[Entries on locating words and elements]
* * * * * * * * *
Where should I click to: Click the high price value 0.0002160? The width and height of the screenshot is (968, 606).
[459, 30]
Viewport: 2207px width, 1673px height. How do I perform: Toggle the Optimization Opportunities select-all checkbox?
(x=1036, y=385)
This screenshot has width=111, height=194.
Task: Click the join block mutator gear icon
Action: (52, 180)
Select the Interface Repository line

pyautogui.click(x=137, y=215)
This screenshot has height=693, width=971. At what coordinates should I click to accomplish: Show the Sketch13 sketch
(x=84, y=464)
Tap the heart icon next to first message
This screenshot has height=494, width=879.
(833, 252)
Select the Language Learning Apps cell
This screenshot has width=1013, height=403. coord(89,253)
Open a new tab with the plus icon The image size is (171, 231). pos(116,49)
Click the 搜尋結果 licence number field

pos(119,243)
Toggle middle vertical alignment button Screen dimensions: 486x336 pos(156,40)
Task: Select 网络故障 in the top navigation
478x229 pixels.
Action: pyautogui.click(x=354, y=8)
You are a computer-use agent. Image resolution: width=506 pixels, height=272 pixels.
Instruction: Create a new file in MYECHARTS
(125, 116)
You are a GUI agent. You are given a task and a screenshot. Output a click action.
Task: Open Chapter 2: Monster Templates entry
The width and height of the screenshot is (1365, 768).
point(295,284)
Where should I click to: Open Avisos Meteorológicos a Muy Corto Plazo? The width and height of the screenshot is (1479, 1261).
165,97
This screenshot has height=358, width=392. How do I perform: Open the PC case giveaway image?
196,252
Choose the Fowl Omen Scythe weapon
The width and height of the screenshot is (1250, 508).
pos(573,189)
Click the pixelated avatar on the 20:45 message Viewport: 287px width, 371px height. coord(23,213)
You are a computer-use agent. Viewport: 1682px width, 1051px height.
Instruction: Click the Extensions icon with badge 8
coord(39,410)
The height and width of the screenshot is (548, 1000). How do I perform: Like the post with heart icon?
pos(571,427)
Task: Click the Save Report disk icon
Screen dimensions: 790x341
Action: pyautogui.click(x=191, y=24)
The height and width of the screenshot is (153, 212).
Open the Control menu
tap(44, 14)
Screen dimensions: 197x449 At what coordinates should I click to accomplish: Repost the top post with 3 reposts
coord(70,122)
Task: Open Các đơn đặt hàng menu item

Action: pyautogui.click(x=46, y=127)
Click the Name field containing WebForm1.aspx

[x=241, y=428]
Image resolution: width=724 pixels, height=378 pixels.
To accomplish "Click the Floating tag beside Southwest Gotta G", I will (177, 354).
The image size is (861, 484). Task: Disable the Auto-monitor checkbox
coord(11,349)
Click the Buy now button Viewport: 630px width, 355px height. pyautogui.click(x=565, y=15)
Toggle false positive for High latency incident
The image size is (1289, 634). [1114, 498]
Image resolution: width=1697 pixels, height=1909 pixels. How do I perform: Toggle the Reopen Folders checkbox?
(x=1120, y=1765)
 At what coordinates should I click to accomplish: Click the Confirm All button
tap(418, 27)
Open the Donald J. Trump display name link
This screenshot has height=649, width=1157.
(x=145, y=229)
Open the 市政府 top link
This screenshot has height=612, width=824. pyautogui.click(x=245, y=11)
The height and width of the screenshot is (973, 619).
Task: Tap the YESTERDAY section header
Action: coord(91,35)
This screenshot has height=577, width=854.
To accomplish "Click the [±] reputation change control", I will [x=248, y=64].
* * * * * * * * *
Reproduce the entries verbatim, starting at the line containing "Click the Buy" and ending at the line containing "(x=145, y=229)", with both of those lines included.

Click the Buy now button Viewport: 630px width, 355px height. pyautogui.click(x=565, y=15)
Toggle false positive for High latency incident
The image size is (1289, 634). [1114, 498]
Image resolution: width=1697 pixels, height=1909 pixels. How do I perform: Toggle the Reopen Folders checkbox?
(x=1120, y=1765)
 At what coordinates should I click to accomplish: Click the Confirm All button
tap(418, 27)
Open the Donald J. Trump display name link
This screenshot has height=649, width=1157.
(x=145, y=229)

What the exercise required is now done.